(Collected data)
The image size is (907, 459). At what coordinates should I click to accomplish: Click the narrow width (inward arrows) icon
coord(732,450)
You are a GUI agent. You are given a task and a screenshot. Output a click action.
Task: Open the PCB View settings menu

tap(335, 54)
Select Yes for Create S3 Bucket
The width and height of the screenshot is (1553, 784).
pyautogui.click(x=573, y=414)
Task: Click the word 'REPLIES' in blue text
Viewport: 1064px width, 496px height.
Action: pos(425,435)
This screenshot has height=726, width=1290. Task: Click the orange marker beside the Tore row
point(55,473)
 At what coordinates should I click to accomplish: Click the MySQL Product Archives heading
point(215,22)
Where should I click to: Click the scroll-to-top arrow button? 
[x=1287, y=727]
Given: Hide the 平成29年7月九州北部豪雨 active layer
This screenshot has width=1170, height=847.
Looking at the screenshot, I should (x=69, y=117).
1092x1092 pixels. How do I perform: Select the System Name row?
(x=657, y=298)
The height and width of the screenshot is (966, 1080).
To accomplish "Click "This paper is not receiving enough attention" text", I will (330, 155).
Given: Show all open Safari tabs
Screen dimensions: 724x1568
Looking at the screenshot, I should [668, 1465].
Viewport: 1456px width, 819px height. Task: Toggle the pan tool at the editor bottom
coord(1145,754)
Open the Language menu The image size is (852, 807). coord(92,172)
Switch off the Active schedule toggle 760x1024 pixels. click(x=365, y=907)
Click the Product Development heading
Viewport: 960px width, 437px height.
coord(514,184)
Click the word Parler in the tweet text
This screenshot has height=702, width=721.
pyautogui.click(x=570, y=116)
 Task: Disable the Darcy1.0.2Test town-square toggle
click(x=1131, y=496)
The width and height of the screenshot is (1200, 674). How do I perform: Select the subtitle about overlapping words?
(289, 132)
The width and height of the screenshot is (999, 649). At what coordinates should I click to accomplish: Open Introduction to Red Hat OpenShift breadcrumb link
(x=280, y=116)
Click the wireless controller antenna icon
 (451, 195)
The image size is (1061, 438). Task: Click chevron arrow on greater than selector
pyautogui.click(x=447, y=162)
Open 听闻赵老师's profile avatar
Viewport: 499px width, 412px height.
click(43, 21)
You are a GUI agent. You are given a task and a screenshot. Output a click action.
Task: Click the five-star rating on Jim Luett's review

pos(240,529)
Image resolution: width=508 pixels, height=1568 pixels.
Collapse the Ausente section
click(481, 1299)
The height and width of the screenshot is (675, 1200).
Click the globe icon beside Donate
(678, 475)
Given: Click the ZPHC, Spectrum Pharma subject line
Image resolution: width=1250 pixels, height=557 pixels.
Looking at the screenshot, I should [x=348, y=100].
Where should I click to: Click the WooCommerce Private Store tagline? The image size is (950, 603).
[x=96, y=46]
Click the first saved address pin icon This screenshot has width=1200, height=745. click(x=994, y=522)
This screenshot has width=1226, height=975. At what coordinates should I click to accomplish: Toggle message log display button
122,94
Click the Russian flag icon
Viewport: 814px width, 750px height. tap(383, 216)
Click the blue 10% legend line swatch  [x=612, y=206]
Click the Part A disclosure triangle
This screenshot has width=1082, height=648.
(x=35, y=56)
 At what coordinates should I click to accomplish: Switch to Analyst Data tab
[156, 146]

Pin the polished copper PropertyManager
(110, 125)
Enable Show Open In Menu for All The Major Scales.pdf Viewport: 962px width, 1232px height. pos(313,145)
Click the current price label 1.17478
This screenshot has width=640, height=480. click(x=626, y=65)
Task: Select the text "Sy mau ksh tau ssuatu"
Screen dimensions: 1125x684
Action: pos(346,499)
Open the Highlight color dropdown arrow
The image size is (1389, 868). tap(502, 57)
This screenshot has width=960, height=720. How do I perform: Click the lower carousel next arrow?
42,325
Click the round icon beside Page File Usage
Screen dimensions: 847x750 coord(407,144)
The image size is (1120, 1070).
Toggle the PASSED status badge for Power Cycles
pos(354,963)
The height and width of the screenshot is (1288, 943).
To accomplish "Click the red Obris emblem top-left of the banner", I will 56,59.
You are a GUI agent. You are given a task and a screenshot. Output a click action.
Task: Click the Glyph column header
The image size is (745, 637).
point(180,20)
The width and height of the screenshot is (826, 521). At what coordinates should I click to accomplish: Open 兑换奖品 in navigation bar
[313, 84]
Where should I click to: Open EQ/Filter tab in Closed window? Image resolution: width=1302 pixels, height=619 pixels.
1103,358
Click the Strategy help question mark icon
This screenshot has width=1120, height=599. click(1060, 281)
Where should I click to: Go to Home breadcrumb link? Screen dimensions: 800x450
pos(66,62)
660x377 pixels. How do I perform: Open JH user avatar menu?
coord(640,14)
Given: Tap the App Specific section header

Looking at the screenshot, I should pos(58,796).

*Your objective*.
The entire set of entries, and nothing else, should be set down exactly.

*Task result*.
The image size is (907, 459). At what coordinates should I click to accomplish: Click the narrow width (inward arrows) icon
coord(732,450)
You are a GUI agent. You are given a task and a screenshot. Output a click action.
Task: Open the PCB View settings menu

tap(335, 54)
Select Yes for Create S3 Bucket
The width and height of the screenshot is (1553, 784).
pyautogui.click(x=573, y=414)
Task: Click the word 'REPLIES' in blue text
Viewport: 1064px width, 496px height.
Action: pos(425,435)
This screenshot has height=726, width=1290. Task: Click the orange marker beside the Tore row
point(55,473)
 At what coordinates should I click to accomplish: Click the MySQL Product Archives heading
point(215,22)
Where should I click to: Click the scroll-to-top arrow button? 
[x=1287, y=727]
Given: Hide the 平成29年7月九州北部豪雨 active layer
This screenshot has width=1170, height=847.
Looking at the screenshot, I should (x=69, y=117).
1092x1092 pixels. How do I perform: Select the System Name row?
(x=657, y=298)
The height and width of the screenshot is (966, 1080).
To accomplish "Click "This paper is not receiving enough attention" text", I will (330, 155).
Given: Show all open Safari tabs
Screen dimensions: 724x1568
Looking at the screenshot, I should [668, 1465].
Viewport: 1456px width, 819px height. Task: Toggle the pan tool at the editor bottom
coord(1145,754)
Open the Language menu The image size is (852, 807). coord(92,172)
Switch off the Active schedule toggle 760x1024 pixels. click(x=365, y=907)
Click the Product Development heading
Viewport: 960px width, 437px height.
coord(514,184)
Click the word Parler in the tweet text
This screenshot has height=702, width=721.
pyautogui.click(x=570, y=116)
 Task: Disable the Darcy1.0.2Test town-square toggle
click(x=1131, y=496)
The width and height of the screenshot is (1200, 674). How do I perform: Select the subtitle about overlapping words?
(289, 132)
The width and height of the screenshot is (999, 649). At what coordinates should I click to accomplish: Open Introduction to Red Hat OpenShift breadcrumb link
(x=280, y=116)
Click the wireless controller antenna icon
 (451, 195)
The image size is (1061, 438). Task: Click chevron arrow on greater than selector
pyautogui.click(x=447, y=162)
Open 听闻赵老师's profile avatar
Viewport: 499px width, 412px height.
click(43, 21)
You are a GUI agent. You are given a task and a screenshot. Output a click action.
Task: Click the five-star rating on Jim Luett's review

pos(240,529)
Image resolution: width=508 pixels, height=1568 pixels.
Collapse the Ausente section
click(481, 1299)
The height and width of the screenshot is (675, 1200).
Click the globe icon beside Donate
(678, 475)
Given: Click the ZPHC, Spectrum Pharma subject line
Image resolution: width=1250 pixels, height=557 pixels.
Looking at the screenshot, I should [x=348, y=100].
Where should I click to: Click the WooCommerce Private Store tagline? The image size is (950, 603).
[x=96, y=46]
Click the first saved address pin icon This screenshot has width=1200, height=745. click(x=994, y=522)
This screenshot has width=1226, height=975. At what coordinates should I click to accomplish: Toggle message log display button
122,94
Click the Russian flag icon
Viewport: 814px width, 750px height. tap(383, 216)
Click the blue 10% legend line swatch  [x=612, y=206]
Click the Part A disclosure triangle
This screenshot has width=1082, height=648.
(x=35, y=56)
 At what coordinates should I click to accomplish: Switch to Analyst Data tab
[156, 146]

Pin the polished copper PropertyManager
(110, 125)
Enable Show Open In Menu for All The Major Scales.pdf Viewport: 962px width, 1232px height. pos(313,145)
Click the current price label 1.17478
This screenshot has width=640, height=480. click(x=626, y=65)
Task: Select the text "Sy mau ksh tau ssuatu"
Screen dimensions: 1125x684
Action: pos(346,499)
Open the Highlight color dropdown arrow
The image size is (1389, 868). tap(502, 57)
This screenshot has width=960, height=720. How do I perform: Click the lower carousel next arrow?
42,325
Click the round icon beside Page File Usage
Screen dimensions: 847x750 coord(407,144)
The image size is (1120, 1070).
Toggle the PASSED status badge for Power Cycles
pos(354,963)
The height and width of the screenshot is (1288, 943).
To accomplish "Click the red Obris emblem top-left of the banner", I will 56,59.
You are a GUI agent. You are given a task and a screenshot. Output a click action.
Task: Click the Glyph column header
The image size is (745, 637).
point(180,20)
The width and height of the screenshot is (826, 521). At what coordinates should I click to accomplish: Open 兑换奖品 in navigation bar
[313, 84]
Where should I click to: Open EQ/Filter tab in Closed window? Image resolution: width=1302 pixels, height=619 pixels.
1103,358
Click the Strategy help question mark icon
This screenshot has width=1120, height=599. click(1060, 281)
Where should I click to: Go to Home breadcrumb link? Screen dimensions: 800x450
pos(66,62)
660x377 pixels. How do I perform: Open JH user avatar menu?
coord(640,14)
Given: Tap the App Specific section header

Looking at the screenshot, I should pos(58,796).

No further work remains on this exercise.